- _AUFGABE_: Such aus den Einträgen unten jede Zeile heraus, in der das Wort „each“ vorkommt, und schreib diese Zeilen unverändert ab.
=-=-=-=-=
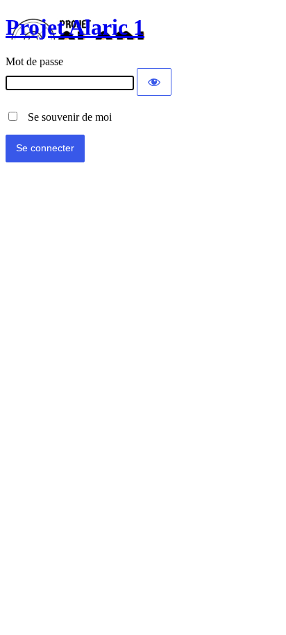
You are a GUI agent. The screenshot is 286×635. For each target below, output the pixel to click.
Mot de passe (34, 61)
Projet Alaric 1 (75, 27)
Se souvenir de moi (65, 117)
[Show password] (154, 82)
=-=-=-=-=
- _ANTWORT_:
You are a GUI agent. The screenshot is 286×635. For each target below, output the pixel to click.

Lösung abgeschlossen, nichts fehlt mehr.